A not-uncommon generic example: a simple fixed phase 3 trial design that is powered for the expected effect, delta, with 180 patients. The fixed trial has huge risk – there may be a true effect less than delta that is still clinically meaningful. So, an adaptive sample size approach, say with possible sample sizes of 150, 200, 250, or 300, could be created with appropriate stopping rules for success and futility. The adaptive design allows for the expected delta to have high power, but the trial to expand if needed with smaller but important effects. If the 4-look design is considered too complex – it may be deemed the alternative design is a 300-patient design. Sure, the 300-patient trial is better than the 4-look adaptive design – but it is a false choice. If the 4-look design is rejected, the result is not the 300-patient trial, but the 180-patient trial.

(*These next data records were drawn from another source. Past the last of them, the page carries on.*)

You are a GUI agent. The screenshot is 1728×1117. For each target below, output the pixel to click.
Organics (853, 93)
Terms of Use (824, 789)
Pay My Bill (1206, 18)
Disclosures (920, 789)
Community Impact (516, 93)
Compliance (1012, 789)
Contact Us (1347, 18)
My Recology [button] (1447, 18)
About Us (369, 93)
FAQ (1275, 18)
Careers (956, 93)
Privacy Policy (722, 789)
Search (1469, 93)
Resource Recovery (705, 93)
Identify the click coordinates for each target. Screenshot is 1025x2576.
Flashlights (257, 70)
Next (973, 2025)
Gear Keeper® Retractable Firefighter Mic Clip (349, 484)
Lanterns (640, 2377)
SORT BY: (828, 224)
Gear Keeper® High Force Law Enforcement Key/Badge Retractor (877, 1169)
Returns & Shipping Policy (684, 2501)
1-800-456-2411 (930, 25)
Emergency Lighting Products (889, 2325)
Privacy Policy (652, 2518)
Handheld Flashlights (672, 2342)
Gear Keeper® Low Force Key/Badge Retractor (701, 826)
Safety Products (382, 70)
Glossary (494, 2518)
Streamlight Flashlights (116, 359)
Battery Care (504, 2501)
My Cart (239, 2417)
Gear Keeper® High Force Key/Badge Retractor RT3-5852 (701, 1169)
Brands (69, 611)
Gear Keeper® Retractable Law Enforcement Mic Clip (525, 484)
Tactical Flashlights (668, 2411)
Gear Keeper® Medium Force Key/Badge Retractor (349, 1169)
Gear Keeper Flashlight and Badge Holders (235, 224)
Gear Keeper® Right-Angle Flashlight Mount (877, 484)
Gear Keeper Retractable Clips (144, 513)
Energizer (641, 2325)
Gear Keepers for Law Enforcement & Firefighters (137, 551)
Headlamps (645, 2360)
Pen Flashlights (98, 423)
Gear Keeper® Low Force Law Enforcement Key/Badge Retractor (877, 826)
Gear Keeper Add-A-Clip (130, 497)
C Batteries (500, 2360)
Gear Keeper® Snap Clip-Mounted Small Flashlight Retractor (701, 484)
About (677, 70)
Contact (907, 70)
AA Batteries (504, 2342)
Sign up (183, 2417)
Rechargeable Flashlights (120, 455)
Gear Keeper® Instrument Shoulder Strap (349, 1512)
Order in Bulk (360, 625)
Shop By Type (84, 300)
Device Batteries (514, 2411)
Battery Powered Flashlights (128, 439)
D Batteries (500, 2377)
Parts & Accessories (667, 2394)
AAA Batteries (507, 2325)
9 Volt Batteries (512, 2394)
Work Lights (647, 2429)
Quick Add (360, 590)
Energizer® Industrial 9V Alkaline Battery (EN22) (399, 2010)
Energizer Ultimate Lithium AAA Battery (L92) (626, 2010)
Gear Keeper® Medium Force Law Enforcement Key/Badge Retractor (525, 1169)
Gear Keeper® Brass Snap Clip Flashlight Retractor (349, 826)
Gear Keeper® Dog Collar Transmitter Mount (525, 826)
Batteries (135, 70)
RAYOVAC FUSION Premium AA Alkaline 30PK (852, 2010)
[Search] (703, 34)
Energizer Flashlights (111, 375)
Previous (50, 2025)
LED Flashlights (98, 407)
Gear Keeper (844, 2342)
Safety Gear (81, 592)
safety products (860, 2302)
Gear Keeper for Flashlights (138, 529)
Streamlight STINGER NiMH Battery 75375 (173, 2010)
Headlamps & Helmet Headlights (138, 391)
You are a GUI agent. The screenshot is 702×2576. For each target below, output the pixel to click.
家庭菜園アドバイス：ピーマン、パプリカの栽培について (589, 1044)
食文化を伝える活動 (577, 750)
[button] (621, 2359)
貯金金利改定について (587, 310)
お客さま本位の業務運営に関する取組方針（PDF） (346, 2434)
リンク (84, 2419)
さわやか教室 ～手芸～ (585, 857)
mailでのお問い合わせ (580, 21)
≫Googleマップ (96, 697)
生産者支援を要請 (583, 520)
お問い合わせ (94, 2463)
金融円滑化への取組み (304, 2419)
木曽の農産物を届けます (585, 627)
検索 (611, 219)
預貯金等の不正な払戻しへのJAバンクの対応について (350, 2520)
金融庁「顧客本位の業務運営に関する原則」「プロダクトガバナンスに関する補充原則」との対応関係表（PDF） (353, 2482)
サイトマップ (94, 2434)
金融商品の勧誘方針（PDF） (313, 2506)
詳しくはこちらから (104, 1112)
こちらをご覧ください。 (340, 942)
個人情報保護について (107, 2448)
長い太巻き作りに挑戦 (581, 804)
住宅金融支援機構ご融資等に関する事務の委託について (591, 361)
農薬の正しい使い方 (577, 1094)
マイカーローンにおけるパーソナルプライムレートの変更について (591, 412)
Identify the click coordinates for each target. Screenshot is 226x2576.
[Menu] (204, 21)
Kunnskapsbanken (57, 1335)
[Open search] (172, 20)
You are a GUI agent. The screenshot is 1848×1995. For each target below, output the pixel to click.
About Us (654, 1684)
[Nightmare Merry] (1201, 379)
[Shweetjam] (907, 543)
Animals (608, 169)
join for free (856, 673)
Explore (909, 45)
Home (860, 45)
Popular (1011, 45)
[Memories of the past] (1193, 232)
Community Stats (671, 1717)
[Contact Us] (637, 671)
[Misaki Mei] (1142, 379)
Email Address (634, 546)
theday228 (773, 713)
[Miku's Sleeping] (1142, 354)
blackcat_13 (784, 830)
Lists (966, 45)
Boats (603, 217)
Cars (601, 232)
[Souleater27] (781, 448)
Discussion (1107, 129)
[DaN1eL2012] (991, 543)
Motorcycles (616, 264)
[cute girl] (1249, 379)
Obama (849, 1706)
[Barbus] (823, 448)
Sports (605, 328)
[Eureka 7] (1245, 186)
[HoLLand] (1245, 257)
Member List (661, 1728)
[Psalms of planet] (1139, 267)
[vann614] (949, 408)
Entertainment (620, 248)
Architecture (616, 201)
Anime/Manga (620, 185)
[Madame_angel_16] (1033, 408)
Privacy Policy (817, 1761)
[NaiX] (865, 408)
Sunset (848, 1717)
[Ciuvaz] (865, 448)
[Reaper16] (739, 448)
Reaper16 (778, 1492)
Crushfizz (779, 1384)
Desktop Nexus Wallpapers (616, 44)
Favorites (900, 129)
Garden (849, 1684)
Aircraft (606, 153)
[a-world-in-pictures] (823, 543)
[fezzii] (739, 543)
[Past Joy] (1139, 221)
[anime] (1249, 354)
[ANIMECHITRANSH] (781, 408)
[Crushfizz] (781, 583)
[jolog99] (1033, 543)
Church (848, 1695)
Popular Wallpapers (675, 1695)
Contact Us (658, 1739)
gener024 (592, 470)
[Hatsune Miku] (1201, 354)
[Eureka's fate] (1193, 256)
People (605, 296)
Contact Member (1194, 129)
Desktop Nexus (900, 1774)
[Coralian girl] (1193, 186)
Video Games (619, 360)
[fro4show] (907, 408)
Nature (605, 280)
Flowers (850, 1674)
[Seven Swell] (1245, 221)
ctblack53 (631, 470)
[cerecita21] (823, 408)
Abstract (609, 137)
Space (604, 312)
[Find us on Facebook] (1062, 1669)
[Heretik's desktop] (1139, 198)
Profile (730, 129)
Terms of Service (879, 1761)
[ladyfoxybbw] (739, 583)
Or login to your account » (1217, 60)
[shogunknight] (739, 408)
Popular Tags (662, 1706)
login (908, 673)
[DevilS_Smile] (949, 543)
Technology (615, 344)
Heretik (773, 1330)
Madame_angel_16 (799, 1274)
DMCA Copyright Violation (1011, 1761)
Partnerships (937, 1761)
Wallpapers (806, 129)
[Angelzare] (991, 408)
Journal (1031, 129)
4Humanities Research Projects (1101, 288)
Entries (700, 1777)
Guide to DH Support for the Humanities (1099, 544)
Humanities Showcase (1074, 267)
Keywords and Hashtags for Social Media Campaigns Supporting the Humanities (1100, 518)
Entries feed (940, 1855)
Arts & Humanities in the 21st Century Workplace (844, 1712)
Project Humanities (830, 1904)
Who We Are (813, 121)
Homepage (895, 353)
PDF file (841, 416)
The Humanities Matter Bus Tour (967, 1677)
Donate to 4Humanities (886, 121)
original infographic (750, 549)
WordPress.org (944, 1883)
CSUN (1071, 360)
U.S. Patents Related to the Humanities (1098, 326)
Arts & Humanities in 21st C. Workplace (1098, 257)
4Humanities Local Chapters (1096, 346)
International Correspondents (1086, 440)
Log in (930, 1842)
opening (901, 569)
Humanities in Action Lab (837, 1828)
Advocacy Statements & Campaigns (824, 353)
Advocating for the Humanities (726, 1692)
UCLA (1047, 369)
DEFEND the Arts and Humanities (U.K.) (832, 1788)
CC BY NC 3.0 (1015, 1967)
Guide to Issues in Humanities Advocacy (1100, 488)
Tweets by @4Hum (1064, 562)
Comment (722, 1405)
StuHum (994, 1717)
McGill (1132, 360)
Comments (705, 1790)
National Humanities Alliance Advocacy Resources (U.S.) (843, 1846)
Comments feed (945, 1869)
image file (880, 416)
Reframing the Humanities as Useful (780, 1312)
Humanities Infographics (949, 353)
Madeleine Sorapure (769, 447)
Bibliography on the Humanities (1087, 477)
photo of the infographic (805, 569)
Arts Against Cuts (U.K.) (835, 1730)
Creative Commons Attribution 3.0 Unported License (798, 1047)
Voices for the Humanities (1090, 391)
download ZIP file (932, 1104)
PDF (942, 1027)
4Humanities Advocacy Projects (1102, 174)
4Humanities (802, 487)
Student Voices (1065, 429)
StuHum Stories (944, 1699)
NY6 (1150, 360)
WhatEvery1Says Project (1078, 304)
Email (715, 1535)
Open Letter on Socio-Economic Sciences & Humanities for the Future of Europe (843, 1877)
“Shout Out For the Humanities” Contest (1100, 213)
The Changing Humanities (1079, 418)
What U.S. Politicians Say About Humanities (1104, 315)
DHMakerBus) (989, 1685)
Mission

Moving Toward Better Trial Designs

Limiting adaptations does not ensure greater scientific rigor it leads to simpler but worse trial designs. It more often forces development down inefficient paths, where key clinical questions go unanswered or only partially addressed. Adaptive designs, structured with statistical discipline and operational clarity, are not shortcuts; they are often the only viable avenue to trial programs that meet scientific, regulatory, and patient needs. Regulators and sponsors can collaborate to move beyond hypothetical, but impossible alternatives, to engage on practical, science-driven adaptive designs. Efficiency in clinical trial design is not a shortcut, but it takes science where it wouldn’t go otherwise.